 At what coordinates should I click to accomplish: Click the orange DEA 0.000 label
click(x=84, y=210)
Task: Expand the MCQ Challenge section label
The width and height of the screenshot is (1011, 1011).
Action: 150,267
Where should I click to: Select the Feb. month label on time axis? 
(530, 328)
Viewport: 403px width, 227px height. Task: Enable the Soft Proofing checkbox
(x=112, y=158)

→ What the task asks
Could each line above be retyped exactly?

→ The completed task
 At what coordinates should I click to accomplish: Click the orange DEA 0.000 label
click(x=84, y=210)
Task: Expand the MCQ Challenge section label
The width and height of the screenshot is (1011, 1011).
Action: 150,267
Where should I click to: Select the Feb. month label on time axis? 
(530, 328)
Viewport: 403px width, 227px height. Task: Enable the Soft Proofing checkbox
(x=112, y=158)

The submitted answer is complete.